[RECORD LIST start]

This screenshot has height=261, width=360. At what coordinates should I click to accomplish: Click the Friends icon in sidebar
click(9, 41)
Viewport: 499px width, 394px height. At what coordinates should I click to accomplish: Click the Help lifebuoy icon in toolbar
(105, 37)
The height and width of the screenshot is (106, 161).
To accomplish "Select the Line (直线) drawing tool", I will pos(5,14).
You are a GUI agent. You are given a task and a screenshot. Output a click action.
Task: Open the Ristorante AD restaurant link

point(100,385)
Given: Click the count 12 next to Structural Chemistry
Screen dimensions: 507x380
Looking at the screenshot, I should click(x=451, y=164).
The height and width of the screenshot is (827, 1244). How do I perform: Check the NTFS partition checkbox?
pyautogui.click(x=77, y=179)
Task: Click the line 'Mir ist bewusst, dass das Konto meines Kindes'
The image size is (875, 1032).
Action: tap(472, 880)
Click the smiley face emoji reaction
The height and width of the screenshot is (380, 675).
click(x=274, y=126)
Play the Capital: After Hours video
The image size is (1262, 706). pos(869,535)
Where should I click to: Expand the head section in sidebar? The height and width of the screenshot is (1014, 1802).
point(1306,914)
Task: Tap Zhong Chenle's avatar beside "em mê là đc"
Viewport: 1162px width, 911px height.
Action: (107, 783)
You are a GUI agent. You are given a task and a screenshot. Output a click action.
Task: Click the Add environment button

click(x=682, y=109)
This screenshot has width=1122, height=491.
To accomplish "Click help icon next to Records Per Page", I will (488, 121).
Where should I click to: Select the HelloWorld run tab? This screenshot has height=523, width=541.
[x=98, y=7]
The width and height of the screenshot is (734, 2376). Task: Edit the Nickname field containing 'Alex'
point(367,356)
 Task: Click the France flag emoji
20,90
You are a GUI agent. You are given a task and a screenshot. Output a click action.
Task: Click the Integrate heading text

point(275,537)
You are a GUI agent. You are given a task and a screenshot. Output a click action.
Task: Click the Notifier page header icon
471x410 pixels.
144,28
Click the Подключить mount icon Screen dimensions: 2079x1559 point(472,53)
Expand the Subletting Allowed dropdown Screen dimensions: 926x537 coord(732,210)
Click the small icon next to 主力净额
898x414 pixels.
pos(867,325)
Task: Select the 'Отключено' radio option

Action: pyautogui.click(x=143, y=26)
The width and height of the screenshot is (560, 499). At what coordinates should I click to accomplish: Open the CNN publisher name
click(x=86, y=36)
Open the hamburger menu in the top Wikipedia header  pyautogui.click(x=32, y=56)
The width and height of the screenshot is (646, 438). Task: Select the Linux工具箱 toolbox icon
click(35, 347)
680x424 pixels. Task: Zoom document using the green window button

[RECORD LIST end]

### AIM
Could you repeat every one of the records above verbatim, without changing a single character?

### TASK OUTPUT
This screenshot has height=261, width=360. At what coordinates should I click to accomplish: Click the Friends icon in sidebar
click(9, 41)
Viewport: 499px width, 394px height. At what coordinates should I click to accomplish: Click the Help lifebuoy icon in toolbar
(105, 37)
The height and width of the screenshot is (106, 161).
To accomplish "Select the Line (直线) drawing tool", I will pos(5,14).
You are a GUI agent. You are given a task and a screenshot. Output a click action.
Task: Open the Ristorante AD restaurant link

point(100,385)
Given: Click the count 12 next to Structural Chemistry
Screen dimensions: 507x380
Looking at the screenshot, I should click(x=451, y=164).
The height and width of the screenshot is (827, 1244). How do I perform: Check the NTFS partition checkbox?
pyautogui.click(x=77, y=179)
Task: Click the line 'Mir ist bewusst, dass das Konto meines Kindes'
The image size is (875, 1032).
Action: tap(472, 880)
Click the smiley face emoji reaction
The height and width of the screenshot is (380, 675).
click(x=274, y=126)
Play the Capital: After Hours video
The image size is (1262, 706). pos(869,535)
Where should I click to: Expand the head section in sidebar? The height and width of the screenshot is (1014, 1802).
point(1306,914)
Task: Tap Zhong Chenle's avatar beside "em mê là đc"
Viewport: 1162px width, 911px height.
Action: (107, 783)
You are a GUI agent. You are given a task and a screenshot. Output a click action.
Task: Click the Add environment button

click(x=682, y=109)
This screenshot has width=1122, height=491.
To accomplish "Click help icon next to Records Per Page", I will (488, 121).
Where should I click to: Select the HelloWorld run tab? This screenshot has height=523, width=541.
[x=98, y=7]
The width and height of the screenshot is (734, 2376). Task: Edit the Nickname field containing 'Alex'
point(367,356)
 Task: Click the France flag emoji
20,90
You are a GUI agent. You are given a task and a screenshot. Output a click action.
Task: Click the Integrate heading text

point(275,537)
You are a GUI agent. You are given a task and a screenshot. Output a click action.
Task: Click the Notifier page header icon
471x410 pixels.
144,28
Click the Подключить mount icon Screen dimensions: 2079x1559 point(472,53)
Expand the Subletting Allowed dropdown Screen dimensions: 926x537 coord(732,210)
Click the small icon next to 主力净额
898x414 pixels.
pos(867,325)
Task: Select the 'Отключено' radio option

Action: pyautogui.click(x=143, y=26)
The width and height of the screenshot is (560, 499). At what coordinates should I click to accomplish: Open the CNN publisher name
click(x=86, y=36)
Open the hamburger menu in the top Wikipedia header  pyautogui.click(x=32, y=56)
The width and height of the screenshot is (646, 438). Task: Select the Linux工具箱 toolbox icon
click(35, 347)
680x424 pixels. Task: Zoom document using the green window button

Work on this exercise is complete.